What the task requires |
Copy the data below word for word, from its first line through the line containing "In order to click on like-count: 750", and stop there.

Record excerpts |
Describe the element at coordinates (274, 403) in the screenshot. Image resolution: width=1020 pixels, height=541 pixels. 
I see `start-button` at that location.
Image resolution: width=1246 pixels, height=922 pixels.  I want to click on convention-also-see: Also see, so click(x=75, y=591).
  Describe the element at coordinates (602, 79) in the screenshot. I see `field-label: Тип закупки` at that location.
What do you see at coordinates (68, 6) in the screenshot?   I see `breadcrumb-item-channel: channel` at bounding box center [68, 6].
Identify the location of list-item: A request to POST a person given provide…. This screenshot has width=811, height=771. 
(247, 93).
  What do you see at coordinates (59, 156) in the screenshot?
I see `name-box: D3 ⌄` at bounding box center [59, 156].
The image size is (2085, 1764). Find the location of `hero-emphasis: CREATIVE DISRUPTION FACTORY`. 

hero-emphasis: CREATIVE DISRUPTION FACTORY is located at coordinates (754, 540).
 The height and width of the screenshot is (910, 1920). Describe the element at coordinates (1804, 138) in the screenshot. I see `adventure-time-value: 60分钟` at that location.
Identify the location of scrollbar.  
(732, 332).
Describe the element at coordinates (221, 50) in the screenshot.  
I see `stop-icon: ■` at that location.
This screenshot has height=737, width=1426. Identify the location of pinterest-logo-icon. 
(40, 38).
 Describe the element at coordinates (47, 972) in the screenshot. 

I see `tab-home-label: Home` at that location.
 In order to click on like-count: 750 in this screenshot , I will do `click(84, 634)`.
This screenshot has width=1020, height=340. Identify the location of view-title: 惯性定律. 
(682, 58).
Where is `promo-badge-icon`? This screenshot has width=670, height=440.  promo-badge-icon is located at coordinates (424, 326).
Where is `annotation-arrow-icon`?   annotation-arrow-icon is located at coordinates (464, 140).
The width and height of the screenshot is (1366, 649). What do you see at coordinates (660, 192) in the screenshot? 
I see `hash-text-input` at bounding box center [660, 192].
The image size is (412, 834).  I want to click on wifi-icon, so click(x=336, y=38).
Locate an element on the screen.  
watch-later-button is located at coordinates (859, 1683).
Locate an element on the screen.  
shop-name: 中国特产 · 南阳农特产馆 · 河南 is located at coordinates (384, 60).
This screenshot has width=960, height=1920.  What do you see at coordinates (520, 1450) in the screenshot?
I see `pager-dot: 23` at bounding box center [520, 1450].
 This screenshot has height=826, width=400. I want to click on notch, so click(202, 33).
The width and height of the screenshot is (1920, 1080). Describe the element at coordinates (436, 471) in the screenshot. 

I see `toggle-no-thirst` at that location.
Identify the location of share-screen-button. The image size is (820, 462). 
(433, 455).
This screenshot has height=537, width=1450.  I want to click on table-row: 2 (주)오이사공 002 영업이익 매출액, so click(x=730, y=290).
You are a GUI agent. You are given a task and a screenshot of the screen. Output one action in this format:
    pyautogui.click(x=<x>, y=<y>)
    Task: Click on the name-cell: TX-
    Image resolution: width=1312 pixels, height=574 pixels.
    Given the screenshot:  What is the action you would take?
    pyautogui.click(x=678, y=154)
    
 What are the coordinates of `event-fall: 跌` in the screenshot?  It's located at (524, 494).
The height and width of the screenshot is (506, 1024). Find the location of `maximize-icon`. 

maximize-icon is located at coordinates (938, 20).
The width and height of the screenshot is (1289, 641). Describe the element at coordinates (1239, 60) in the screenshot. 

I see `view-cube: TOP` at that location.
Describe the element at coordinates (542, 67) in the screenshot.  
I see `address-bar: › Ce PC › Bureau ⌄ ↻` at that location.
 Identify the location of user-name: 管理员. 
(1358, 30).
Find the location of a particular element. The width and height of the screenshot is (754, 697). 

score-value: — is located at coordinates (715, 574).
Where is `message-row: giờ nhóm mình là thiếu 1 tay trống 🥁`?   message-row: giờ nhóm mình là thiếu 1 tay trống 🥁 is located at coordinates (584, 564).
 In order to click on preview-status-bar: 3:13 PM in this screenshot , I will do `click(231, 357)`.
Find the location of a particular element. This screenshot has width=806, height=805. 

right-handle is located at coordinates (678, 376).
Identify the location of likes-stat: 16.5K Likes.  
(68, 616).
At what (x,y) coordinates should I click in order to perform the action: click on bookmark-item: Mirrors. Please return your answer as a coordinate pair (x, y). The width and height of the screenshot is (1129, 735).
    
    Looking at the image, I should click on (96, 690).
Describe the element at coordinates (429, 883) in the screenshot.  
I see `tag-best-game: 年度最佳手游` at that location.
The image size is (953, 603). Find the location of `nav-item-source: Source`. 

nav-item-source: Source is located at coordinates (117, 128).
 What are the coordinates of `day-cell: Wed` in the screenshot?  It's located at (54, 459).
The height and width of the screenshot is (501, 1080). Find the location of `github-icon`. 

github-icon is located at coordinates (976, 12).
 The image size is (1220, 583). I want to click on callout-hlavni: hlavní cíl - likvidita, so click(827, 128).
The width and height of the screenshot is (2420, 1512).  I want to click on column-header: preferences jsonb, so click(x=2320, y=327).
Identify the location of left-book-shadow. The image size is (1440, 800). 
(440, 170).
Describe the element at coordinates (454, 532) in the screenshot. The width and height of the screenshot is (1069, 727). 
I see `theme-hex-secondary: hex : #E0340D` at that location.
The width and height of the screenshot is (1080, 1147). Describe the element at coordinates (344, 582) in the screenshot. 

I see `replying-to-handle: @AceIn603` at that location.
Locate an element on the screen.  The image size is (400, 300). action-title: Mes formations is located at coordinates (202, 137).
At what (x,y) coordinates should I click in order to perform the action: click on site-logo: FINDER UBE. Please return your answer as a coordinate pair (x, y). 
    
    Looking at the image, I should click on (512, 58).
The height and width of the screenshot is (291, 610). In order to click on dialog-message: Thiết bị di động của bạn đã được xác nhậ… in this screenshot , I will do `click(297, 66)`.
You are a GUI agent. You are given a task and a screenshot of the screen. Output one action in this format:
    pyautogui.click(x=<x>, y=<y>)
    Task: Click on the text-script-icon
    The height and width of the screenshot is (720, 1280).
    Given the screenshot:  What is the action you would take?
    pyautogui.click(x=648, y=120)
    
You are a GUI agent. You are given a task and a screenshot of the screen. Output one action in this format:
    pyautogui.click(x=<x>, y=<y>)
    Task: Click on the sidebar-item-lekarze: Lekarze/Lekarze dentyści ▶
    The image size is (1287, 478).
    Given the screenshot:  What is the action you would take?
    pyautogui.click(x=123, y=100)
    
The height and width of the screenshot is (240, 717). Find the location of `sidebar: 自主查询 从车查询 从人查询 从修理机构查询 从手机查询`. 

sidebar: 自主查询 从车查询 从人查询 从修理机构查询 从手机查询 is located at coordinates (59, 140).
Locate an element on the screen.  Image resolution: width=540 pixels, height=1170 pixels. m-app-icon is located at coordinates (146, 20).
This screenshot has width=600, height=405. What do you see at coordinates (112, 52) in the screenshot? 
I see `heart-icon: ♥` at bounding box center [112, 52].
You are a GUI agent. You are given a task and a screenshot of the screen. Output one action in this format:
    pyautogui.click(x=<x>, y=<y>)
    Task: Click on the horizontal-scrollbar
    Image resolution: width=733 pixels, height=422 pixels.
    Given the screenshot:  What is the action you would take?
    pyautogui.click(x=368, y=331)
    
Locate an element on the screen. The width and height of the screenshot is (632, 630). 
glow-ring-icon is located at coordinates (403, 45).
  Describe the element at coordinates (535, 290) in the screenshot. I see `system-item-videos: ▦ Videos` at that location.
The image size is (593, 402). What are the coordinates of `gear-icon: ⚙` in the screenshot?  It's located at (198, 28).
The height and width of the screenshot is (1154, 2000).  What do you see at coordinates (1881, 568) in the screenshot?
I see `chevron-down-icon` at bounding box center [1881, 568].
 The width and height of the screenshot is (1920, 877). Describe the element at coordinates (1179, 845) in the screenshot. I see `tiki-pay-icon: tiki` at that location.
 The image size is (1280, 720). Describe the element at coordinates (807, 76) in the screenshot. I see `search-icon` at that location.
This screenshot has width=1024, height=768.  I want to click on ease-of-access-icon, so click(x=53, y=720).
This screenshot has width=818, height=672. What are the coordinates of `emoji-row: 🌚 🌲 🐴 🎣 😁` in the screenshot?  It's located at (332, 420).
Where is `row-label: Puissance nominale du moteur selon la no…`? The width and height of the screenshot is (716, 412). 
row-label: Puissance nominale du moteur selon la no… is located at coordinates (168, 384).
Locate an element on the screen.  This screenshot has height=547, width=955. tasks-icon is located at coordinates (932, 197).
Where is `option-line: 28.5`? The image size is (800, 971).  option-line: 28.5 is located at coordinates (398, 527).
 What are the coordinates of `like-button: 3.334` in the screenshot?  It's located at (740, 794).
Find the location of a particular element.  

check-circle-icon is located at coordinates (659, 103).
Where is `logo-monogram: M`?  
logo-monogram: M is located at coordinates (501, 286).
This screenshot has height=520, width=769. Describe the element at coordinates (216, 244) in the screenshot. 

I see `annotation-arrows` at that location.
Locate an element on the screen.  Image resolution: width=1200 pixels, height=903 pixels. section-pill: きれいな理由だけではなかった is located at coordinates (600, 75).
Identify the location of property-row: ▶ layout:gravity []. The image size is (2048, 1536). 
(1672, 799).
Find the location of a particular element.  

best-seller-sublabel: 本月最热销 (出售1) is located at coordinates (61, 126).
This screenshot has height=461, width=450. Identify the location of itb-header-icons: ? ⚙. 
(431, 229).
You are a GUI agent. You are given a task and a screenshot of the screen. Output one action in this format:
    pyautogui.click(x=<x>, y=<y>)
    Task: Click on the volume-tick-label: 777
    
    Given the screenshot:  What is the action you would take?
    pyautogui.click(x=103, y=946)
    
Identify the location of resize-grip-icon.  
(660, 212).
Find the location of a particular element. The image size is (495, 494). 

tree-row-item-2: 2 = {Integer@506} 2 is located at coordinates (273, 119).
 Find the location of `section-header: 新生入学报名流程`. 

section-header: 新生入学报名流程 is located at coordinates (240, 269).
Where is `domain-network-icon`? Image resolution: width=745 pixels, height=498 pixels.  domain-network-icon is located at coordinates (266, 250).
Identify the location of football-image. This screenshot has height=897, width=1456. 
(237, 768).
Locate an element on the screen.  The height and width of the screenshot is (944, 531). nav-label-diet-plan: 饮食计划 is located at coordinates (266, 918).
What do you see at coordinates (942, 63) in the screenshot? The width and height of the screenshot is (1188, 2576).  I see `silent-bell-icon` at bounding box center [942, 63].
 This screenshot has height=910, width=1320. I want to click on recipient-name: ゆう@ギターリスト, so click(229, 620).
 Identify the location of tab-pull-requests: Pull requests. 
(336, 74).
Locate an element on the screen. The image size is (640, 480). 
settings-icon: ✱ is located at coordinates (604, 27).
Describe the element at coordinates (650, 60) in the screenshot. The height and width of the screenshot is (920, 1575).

Completed exercise |
Describe the element at coordinates (274, 403) in the screenshot. Image resolution: width=1020 pixels, height=541 pixels. 
I see `start-button` at that location.
Image resolution: width=1246 pixels, height=922 pixels.  I want to click on convention-also-see: Also see, so click(x=75, y=591).
  Describe the element at coordinates (602, 79) in the screenshot. I see `field-label: Тип закупки` at that location.
What do you see at coordinates (68, 6) in the screenshot?   I see `breadcrumb-item-channel: channel` at bounding box center [68, 6].
Identify the location of list-item: A request to POST a person given provide…. This screenshot has width=811, height=771. 
(247, 93).
  What do you see at coordinates (59, 156) in the screenshot?
I see `name-box: D3 ⌄` at bounding box center [59, 156].
The image size is (2085, 1764). Find the location of `hero-emphasis: CREATIVE DISRUPTION FACTORY`. 

hero-emphasis: CREATIVE DISRUPTION FACTORY is located at coordinates (754, 540).
 The height and width of the screenshot is (910, 1920). Describe the element at coordinates (1804, 138) in the screenshot. I see `adventure-time-value: 60分钟` at that location.
Identify the location of scrollbar.  
(732, 332).
Describe the element at coordinates (221, 50) in the screenshot.  
I see `stop-icon: ■` at that location.
This screenshot has height=737, width=1426. Identify the location of pinterest-logo-icon. 
(40, 38).
 Describe the element at coordinates (47, 972) in the screenshot. 

I see `tab-home-label: Home` at that location.
 In order to click on like-count: 750 in this screenshot , I will do `click(84, 634)`.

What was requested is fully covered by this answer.